The focus of my lab is on mechanisms of transcriptional regulation. We use the yeast S. cerevisiae as our model system to investigate (i) the general protein machinery used for mRNA synthesis (RNA polymerase II and the general transcription factors), (ii) transcription factors, termed transcription activators, that upregulate transcription in response to various signaling pathways, and (iii) transcription coactivators – molecules that interact with transcription activators and then modulate transcription output by interaction with the general Pol II transcription machinery and/or modify chromatin. We are trying to understand how these three sets of factors work together to generate complex patterns of gene expression. Although we work on yeast, almost all these factors are conserved in eukaryotes, from yeasts to humans.
What is the significance of the findings in this publication?

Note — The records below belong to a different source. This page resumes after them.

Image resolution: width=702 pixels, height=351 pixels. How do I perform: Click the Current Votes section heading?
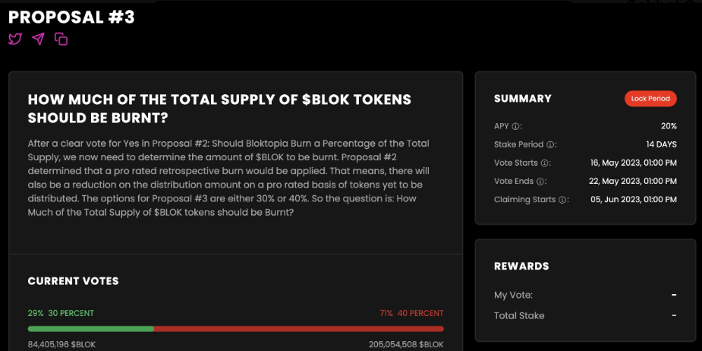click(73, 281)
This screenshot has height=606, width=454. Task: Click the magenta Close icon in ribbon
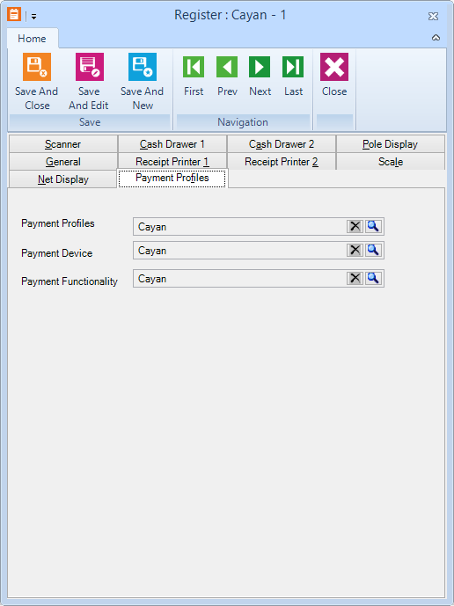coord(334,67)
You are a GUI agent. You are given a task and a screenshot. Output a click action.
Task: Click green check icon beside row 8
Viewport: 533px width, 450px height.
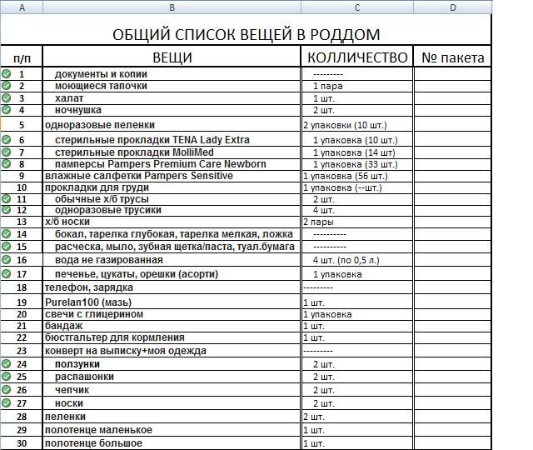point(6,164)
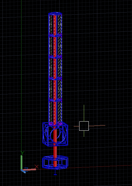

This work is part of a longstanding collaboration between my lab and Rachel Klevit’s lab where we are investigating how transcription activators interact with one particular coactivator termed Mediator. Mediator is a conserved coactivator and a common activator target that is critical for nearly all mRNA transcription. Early work by others demonstrated that the transcription activators have very unusual properties such as intrinsic disorder (no stable 3D structure), unusual amino acid sequence composition, and no conserved amino acid sequence motifs. For example, comparing the sequence of one activator with another usually shows no sequence homology. Despite these properties, many activators of different sequences converge in cells to bind a small number of common coactivator targets. One of the important goals of the project is to understand the molecular mechanism of how the activators recognize and bind to the coactivators. Another more general objective is to understand how intrinsically disordered proteins interact with their binding partners.
Our two labs started collaborating in 2009 and have made many advances on these topics over the years. It’s been great collaborating with Rachel and her group because of their expertise in NMR and in the dynamic behavior of proteins and how they interact. This approach has been very important for this project because of the unusual mechanism of how the activators interact with the coactivators – by what Research Scientist Lisa Tuttle termed a “fuzzy free for all mechanism” (PMID: 29562181). This is very unlike what you might have learned in biochemistry class – where proteins specifically bind each other like a key in a lock. In the fuzzy binding mechanism, the activator peptide is rapidly binding and dissociating from the coactivator with many possible modes of interaction – in other words, there is no unique protein-protein interface.
Our earlier work showed that this mechanism holds for the well-studied activator named Gcn4. In this paper, we expanded our study to another well characterized activator Gal4. Gcn4 and Gal4 both have the ability to activate cellular transcription, yet very different primary amino acid sequences. One of the important objectives of the new work was to see if the fuzzy binding mechanism holds for activators of completely different sequences. As we predicted, Lisa Tuttle showed by NMR that the fuzzy mechanism holds for both Gal4 and Gcn4. Our findings show an amino acid sequence-independent mechanism for an activator-Mediator binding that is driven by hydrophobic amino acids within both the activator and the coactivator. This has important implications for how other activators and coactivators interact. Our work also showed another important principle – that the binding behavior of the activator is dependent on the target protein. Gal4 was already known to bind a repressor protein termed Gal80 using a conventional sequence-specific stable binding mechanism. A conclusion of our new work is that Gal4 can bind either by a conventional or a fuzzy mechanism and this binding mode is dictated by the protein target. All this work over the past decade was done by a fantastic team in Rachel’s lab and my lab that included: Lisa Tuttle, Derek Pacheco, Linda Warfield, and Peter Brzovic.
This biochemical work fits very nicely with our recent computational work where we selected a large number of functional activators from randomized sequences and developed a deep learning approach to predict activator function and to identify sequence features that specify what are termed “acidic” activators (Erijman et al 2020; PMID: 32416068). The sequence features we identified (clusters of hydrophobic residues in a generally acidic polypeptide) agree precisely with the NMR work showing dynamic sequence-independent interactions of the activators and coactivator.
What are the next steps for this research?
Our next step is to look for other types of activators that may work by different mechanisms and/or have different coactivator targets. Our computational work as well as other results in the field have suggested that there are other activator types but most of them have not been characterized. We are using a combination of experimental and computational approaches to identify these new types of activators and will then explore how their mechanisms are similar or different from the acidic activators.
This work was funded by:
The primary funding source has been NIH RO1 GM075114.